SEOUL (Reuters) - South Korean police raided on Thursday the office of an anti-North Korea activist group that said it had released balloons into the North last week carrying dollar bills and leaflets denouncing the government in Pyongyang.

Such releases, though banned by a recent law, can provoke condemnation from the North, which last year blew up a joint liaison office and threatened military action after it was angered by the propaganda leaflets.

Police said they executed a search and seizure warrant at the Seoul office of Fighters for Free North Korea, a group led by Park Sang-hak, who defected from the neighbouring nation in 2000.

"Seven police officers raided my office around 10:10 a.m.," Park told Reuters.

Police and military have been investigating the group's claim that it launched 10 advertising balloons from border provinces carrying 500,000 leaflets, 500 booklets and 5,000 one-dollar bills.

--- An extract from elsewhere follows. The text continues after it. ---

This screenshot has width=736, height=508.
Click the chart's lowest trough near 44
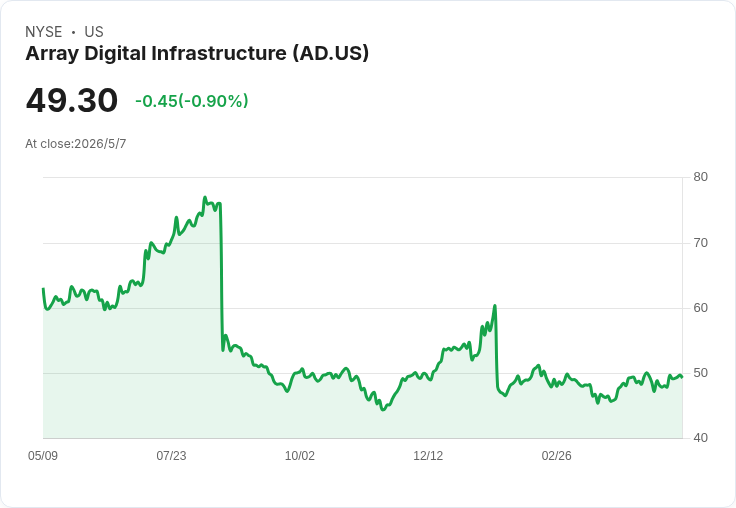click(x=383, y=409)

"The investigation has been underway and we served a search and seizure warrant this morning," a police officer said by telephone.

Seoul's unification ministry, which handles relations with the North, said it had seen media reports of the search, but declined to comment during the investigation.

On Sunday, Kim Yo Jong, a senior North Korean government official and the sister of its leader Kim Jong Un, sharply criticised the South for failing to stop the launches.

"We regard the maneuvers committed by the human wastes in the South as a serious provocation against our state and will look into corresponding action," state media quoted Kim as saying, without elaborating.